Local government employees could be forced to work until 67 or later after union leaders and council bosses announced a rotten proposal last week.
Workers in the Unison, Unite and GMB unions would also get a smaller pension when they retire.
Around 4.6 million workers in Britain’s biggest pension scheme, including cleaners and home-helps, will be expected to continue in backbreaking jobs until they drop.
The government wants all public sector workers to “pay more, work longer, and get less”.
Union leaders have clearly conceded the last two of these demands.
Unison is keen to point out that most pension contributions will not rise from 6.5 percent, though rates for some higher-paid workers will go up.
There is also a small amount of “protection” for workers whose jobs are privatised.
But union negotiators have sacrificed almost everything else to get those sops.
“The unions and employers have kept the contributions down to stop people leaving the scheme,” said David Hughes, who is on Unison’s local government executive, speaking in a personal capacity.
“But the deal will mean far less in people’s pensions. The union has failed to defend its members.”
It is hard to know which attack is worst. First there’s “get less”. The average pension in the scheme is already just £4,200—for women it is just £2,800. Under the deal it would be even lower.

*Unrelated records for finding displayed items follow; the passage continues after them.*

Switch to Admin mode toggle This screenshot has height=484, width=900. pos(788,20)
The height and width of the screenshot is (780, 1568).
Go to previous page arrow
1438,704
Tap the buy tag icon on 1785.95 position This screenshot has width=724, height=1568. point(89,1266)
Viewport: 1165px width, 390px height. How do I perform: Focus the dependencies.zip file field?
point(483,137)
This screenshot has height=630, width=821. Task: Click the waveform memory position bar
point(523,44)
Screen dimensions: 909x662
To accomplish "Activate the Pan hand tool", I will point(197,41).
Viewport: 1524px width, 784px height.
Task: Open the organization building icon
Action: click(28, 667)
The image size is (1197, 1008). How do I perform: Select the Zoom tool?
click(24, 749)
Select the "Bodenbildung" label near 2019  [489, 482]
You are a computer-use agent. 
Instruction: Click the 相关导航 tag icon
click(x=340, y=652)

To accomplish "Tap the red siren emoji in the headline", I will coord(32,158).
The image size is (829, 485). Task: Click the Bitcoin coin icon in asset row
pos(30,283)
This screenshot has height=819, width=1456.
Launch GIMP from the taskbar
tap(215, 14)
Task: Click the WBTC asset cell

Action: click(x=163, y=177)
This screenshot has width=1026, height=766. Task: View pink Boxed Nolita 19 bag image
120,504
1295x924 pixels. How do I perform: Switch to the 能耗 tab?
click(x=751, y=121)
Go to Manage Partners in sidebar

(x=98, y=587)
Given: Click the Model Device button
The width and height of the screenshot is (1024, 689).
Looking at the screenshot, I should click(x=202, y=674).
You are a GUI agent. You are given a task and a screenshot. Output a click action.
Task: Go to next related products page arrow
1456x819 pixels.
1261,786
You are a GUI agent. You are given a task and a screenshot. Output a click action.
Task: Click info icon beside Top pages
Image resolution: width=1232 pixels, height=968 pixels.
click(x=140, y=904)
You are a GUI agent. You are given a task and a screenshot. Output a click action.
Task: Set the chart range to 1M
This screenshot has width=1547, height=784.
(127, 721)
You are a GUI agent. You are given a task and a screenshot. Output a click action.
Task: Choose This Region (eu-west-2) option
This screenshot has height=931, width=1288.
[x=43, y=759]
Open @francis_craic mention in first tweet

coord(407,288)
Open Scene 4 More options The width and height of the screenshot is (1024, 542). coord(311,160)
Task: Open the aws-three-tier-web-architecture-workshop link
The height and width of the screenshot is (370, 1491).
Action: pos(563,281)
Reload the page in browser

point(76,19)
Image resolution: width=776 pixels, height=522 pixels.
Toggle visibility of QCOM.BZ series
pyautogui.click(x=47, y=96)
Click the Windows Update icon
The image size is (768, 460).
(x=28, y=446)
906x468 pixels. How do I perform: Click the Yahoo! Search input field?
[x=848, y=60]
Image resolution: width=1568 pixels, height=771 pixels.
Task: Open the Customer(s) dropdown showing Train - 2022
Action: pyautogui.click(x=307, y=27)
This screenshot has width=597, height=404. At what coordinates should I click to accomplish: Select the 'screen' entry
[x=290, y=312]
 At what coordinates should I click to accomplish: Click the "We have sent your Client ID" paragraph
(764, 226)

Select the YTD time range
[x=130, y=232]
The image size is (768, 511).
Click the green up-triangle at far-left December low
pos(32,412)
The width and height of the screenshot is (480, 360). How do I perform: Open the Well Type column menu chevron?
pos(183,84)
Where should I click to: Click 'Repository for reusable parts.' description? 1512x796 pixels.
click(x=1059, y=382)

The deal means scrapping the current “final salary” scheme, where the pension is based on what
a worker is earning when they retire.
Instead workers will be stuck with a far inferior “career average” scheme, based on how much they earn over their working life.
Pension rates will be recalculated using the usually lower CPI measure of inflation—meaning less money is added to the total.
And that’s if they even manage to make it to retirement. The rotten deal also gives in over the “work longer” part of the attack.
Incredibly union leaders accept the abolition of “normal pension age”, with retirement instead tied to the state pension age.
This means that it’s not just about working until 67 or 68—there is no limit on how high it could go.
Accountancy firm Pricewater houseCoopers predicts the state pension age will soar over the next few decades.
It says babies born this year may not retire until they are as old as 77.
And it believes that even people who are in their 30s now may have to wait until they are 70.
Unison has produced publicity with examples of what pensions workers might now get. But they make the deal look better than it is.
The examples assume decades of low pay rises for low paid workers. If pay rises were higher, the old pension scheme would be far better.
The rotten pensions offer is a consequence of the unions’ failure to fully fight the government.
Instead they signed up to the Tories’ “heads of agreement”.
So they negotiated only over the details of the deal,
remaining within the overall “cost envelope” the coalition had demanded.
But there is still time. All three unions are set to hold ballots on the deal—rejection can still be won.
“Unison’s annual conference is just two weeks away,” said David Hughes. “We need to get in emergency motions now, and fight for the conference to make a recommendation to reject the deal.”